Les sorcières de Salem : pièce en quatre actes

La Commission des activités antiaméricaines du parlement
des États-Unis connut son heure de gloire au début des années
cinquante lorsque le sénateur Joseph McCarthy en devint
le président et pourchassa militants et simples sympathisants
communistes notamment dans les rangs de l'intelligentsia
(Dashiell Hammett, Bertold Brecht, la fameuse liste noire des
«dix de Hollywood»). Interrogé lui-même par cette commission,
Arthur Miller s'est inspiré de cette époque de «chasse aux
sorcières» pour écrire Les Sorcières de Salem. Il y met en scène
un autre épisode célèbre de l'histoire américaine : le procès
homonyme qui, en 1692, ébranla une petite communauté de
la Nouvelle-Angleterre gagnée par une crise d'hystérie puritaine
et se solda par la condamnation de nombreuses personnes
soupçonnées de pratiques sataniques et par vingt-cinq exécutions.
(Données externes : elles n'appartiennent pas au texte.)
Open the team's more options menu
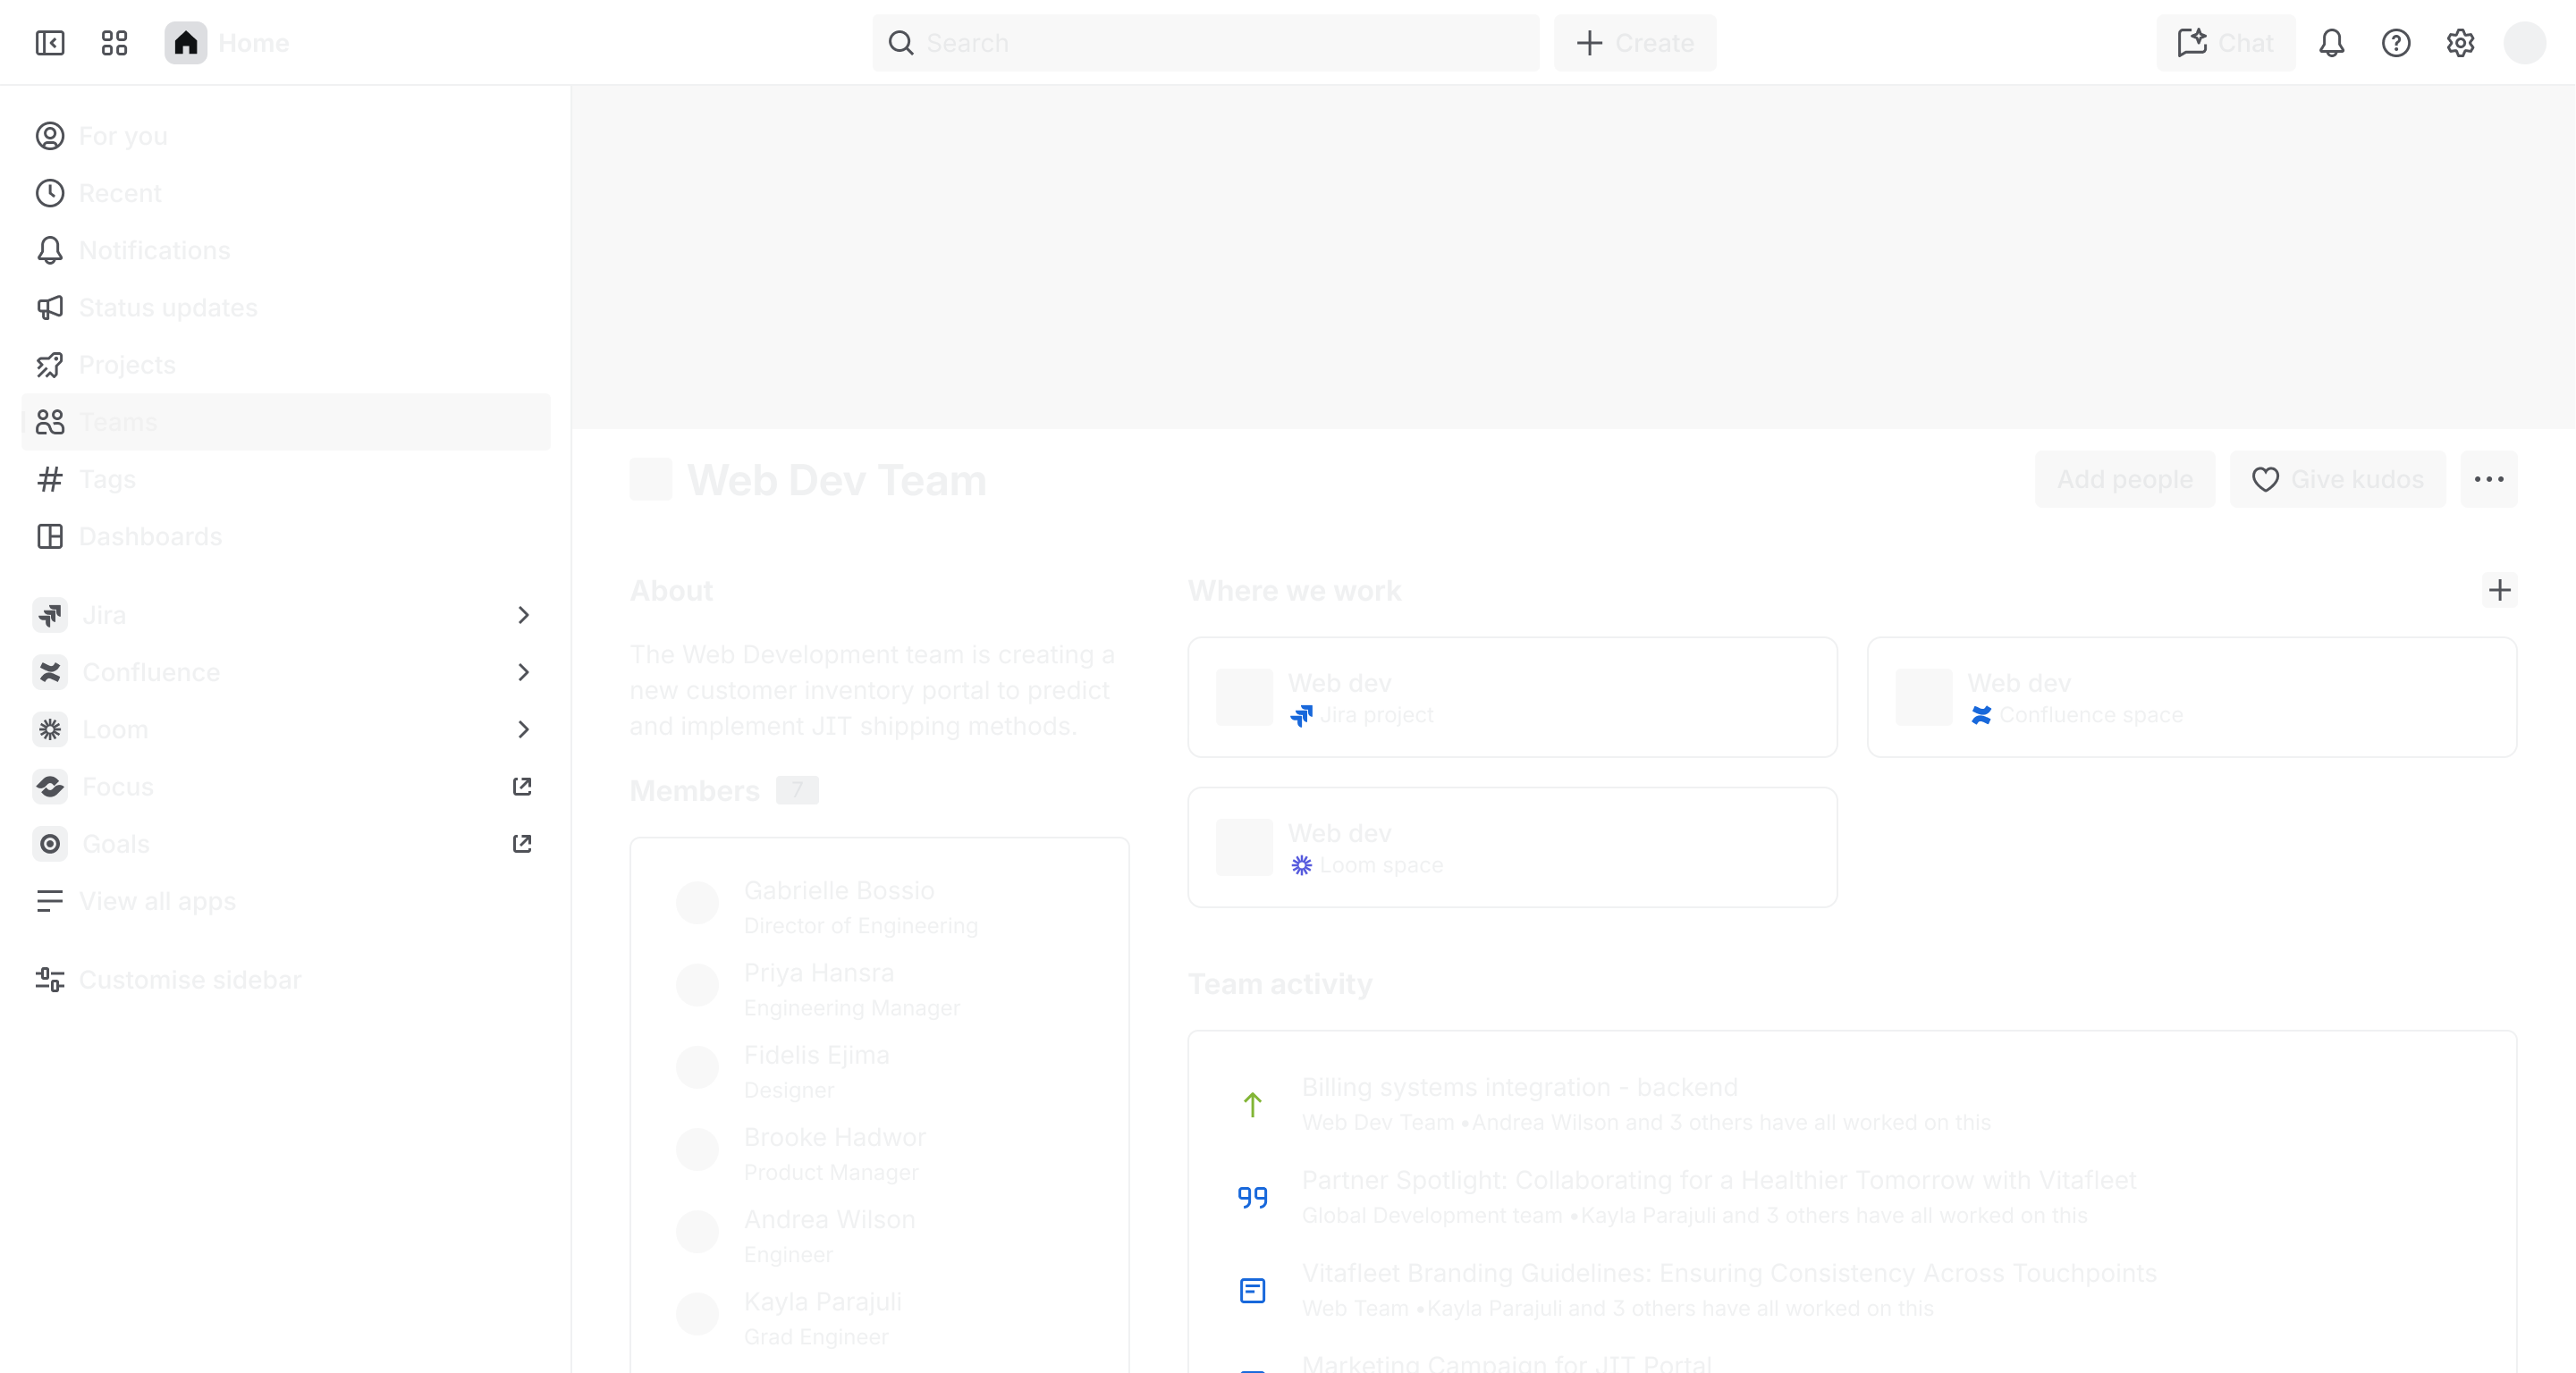This screenshot has height=1373, width=2576. coord(2490,479)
Mise en scène à Paris en 1955, dans une adaptation de Marcel
Aymé, la pièce interprétée par le couple Simone Signoret-Yves
Montand connut un véritable triomphe.
Les Sorcières de Salem illustre de façon magistrale comment
peut être facilement franchie - et en tout temps - la frontière entre
raison et folie, justice et fanatisme.